Fleming Shi: Selbstheilende IT bedeutet für mich nicht immer selbst verteidigende IT, sie sollte das Konzept der Verbesserung durch Progression haben. Und sie sollte nicht immer in einer defensiven Position operieren, sondern kann sich auf der Grundlage von Kontextinformationen weiterentwickeln, bevor es zu einem tatsächlichen Angriff kommt. Ich hoffe, dass ein solches intelligentes System über ein höheres Bewusstsein als jede cyberkriminelle Organisation verfügt, insbesondere was seine Umgebung betrifft.
Würde eine Self-Healing IT die Cybersicherheit überflüssig machen? Ist dies die Lösung gegen den IT-Fachkräftemangel?
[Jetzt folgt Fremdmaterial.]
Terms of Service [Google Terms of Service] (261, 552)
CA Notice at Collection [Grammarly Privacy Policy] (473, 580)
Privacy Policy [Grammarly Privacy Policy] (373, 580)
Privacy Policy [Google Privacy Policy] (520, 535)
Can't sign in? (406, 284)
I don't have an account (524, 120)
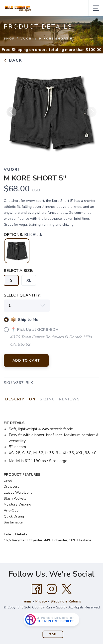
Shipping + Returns (66, 601)
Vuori (27, 38)
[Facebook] (37, 589)
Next (91, 112)
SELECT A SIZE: (18, 271)
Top (53, 634)
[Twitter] (67, 589)
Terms (27, 601)
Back (13, 60)
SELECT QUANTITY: (22, 295)
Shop (9, 38)
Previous (12, 112)
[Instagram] (52, 589)
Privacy (41, 601)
Fleming Shi: Die selbstheilende IT wird den Schwerpunkt der Cybersicherheit auf mehr Sensoren, Signale und Analysefunktionen verlagern. Angesichts der wachsenden Zahl von Angriffen und Datenquellen ist dies eine kontinuierliche Entwicklung. Und Cyberkriminelle werden wahrscheinlich Gegenmaßnahmen ergreifen, um gegen selbstheilende IT-Techniken und insbesondere KI-gestützte Cyberabwehrsysteme immun zu werden. Der IT-Fachkräftemangel lässt sich durch mehr Automatisierung und selbstheilende IT-Systeme abmildern, aber um diese Systeme effektiv zu halten, müssen wir weiterhin Möglichkeiten für Menschen mit den richtigen Fähigkeiten schaffen, um diese Systeme weiterhin zu erneuern, zu betreiben und zu warten.
Wird es in Zukunft wirklich cyber-immune Systeme geben, die sich autonom selbst verteidigen können?
Fleming Shi: Das ist wohl der Weg, auf den wir zusteuern. Vor allem in einer Welt, in der es ständig zu Datenschutzverletzungen kommt. Die gute Nachricht ist, dass die Arbeit an einem Cyber-Autoimmunsystem bereits begonnen hat und stetig voranschreitet. Damit ein solches System effektiv funktionieren kann, müssen zunächst die Daten zusammengeführt werden. Das bedeutet, dass alle Sensoren von verschiedenen Anbietern normalisiert und korreliert werden müssen, sobald die Daten zusammen einen Sinn ergeben. Erst dann kann man mit der Anwendung von KI beginnen, um verwertbare Erkenntnisse zu gewinnen. Anfangs ist menschliches Eingreifen erforderlich, da die KI-Algorithmen naiv sind und Zeit zum Trainieren benötigen. Datenerfassung und Datenquellen sind für die Zusammenstellung des Trainingssatzes unerlässlich. Vor allem aber braucht es ethische Richtlinien für den Betreiber, der diese KI-Algorithmen trainiert. Zusätzlich zu der autonomen Natur dieser Systeme müssen die Anbieter sichere Integrationspunkte bereitstellen, um zu gewährleisten, dass Reaktionen und Abhilfemaßnahmen in einer konzertierten Weise und nicht isoliert erfolgen können. Ich glaube, dass KI eine wichtige Rolle im Autoimmunsystem der Cybersicherheit spielen wird, und wir müssen sicherstellen, dass der Mensch nicht den Anschluss verliert und immer noch den Hauptschalter hat, wann und wie das Verfahren funktioniert.
Welche Rolle können Managed Security Service Provider (MSSP) dabei spielen? Können KI und MSSP zusammen etwas bieten wie eine Self-Healing IT oder Cyber-Immunität?
Fleming Shi: MSSPs sollten zunächst mit XDR-Funktionen (Extended Detection and Response) arbeiten, um sicherzustellen, dass angesichts der Raffinesse moderner Angriffe jeder Bedrohungsvektor abgedeckt ist. KI hilft bei der Analyse und Extraktion wichtiger Informationen aus den riesigen Datenmengen, die eine MSSP-SOC-Plattform aufnimmt. Sie kann einige Artefakte erzeugen, die helfen, Cyber-Immunität zu erreichen. Dennoch sollten MSSPs niemals die Augen vor dem System verschließen und sich darüber im Klaren sein, dass sie angesichts der Einbettung ihrer Systeme und Tools in die Kundenumgebungen vorrangige Ziele für Angreifer sind.